These have all been rather hard associations but I hope they have made you think.
This one is a trick in more ways than one, for eggs are a major confusion in the vegetarian and vegan world, and many people believe they can eat eggs (and milk) and still be a vegetarian, in fact there is a word for this, they become a “lacto-ovo-vegetarian” (lacto being the milk and ovo being the egg). Others believe that they can eat the white and that is ok, but draw the line at the yellow, from which the chick arises. I have always been glad of our dogs, for when my mum used to cook eggs and present them as dinner I could slide them secretly down into their waiting mouths. I have never liked eggs.
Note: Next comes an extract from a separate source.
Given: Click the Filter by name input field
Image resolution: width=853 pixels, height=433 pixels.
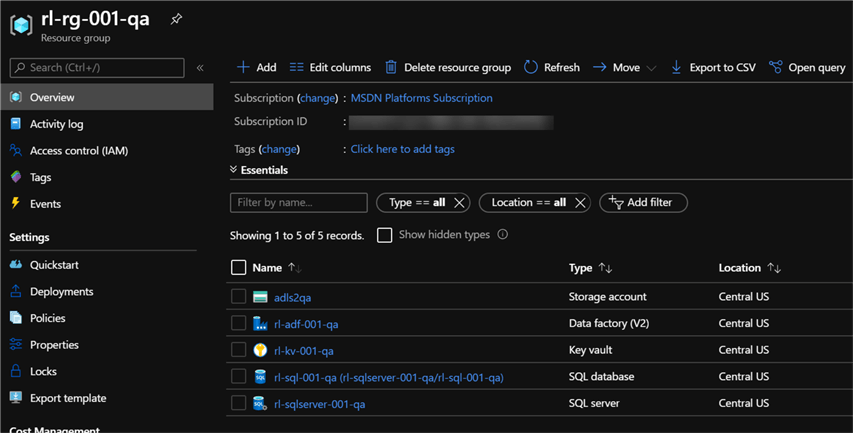Looking at the screenshot, I should coord(299,202).
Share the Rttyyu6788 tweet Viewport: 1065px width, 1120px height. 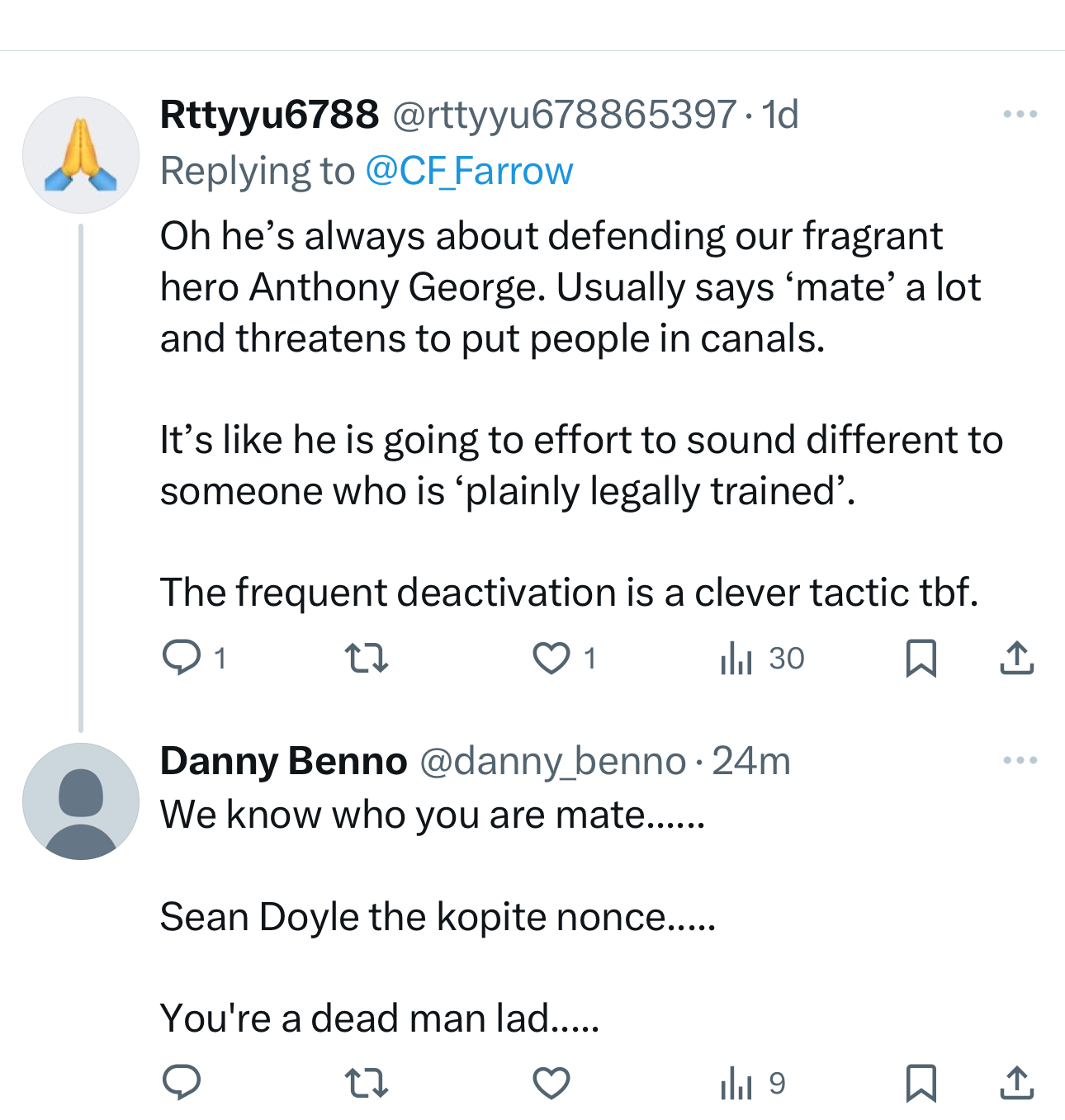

Milk has also been troublesome to my constitution, but I recently abandoned it entirely, and things are going well.
This card is a total trip back into time, for where now would you get wax, apart from for a surfboard ? And who now wears waistcoats ? Strangely, the picture does not appear to show the man in a waistcoat, it is more like just a standard short coat. However the children are very 1930s, the girl in her “shy girl” pose, so reminiscent of those fairground chalk figures, and look at the tall boy in his dress suit with the bow tie.
Another question here is who is the artist? Anyone out there know? They sign the card, on the front, so they must have been of some importance, but they are not listed on the back. It would be nice to give them a bit of presumably posthumous fame.
These cards were listed in the London Cigarette Card Catalogue for 1950 at 1½p a card and 5/- a set, but there was the crossed o symbol following to show they were cheaper in the Abridged Catalogue. The logistics of adding up penny ha`pennies is quite beyond me, as are most attempts to work with numbers, that is why all my sales labels are in round pounds!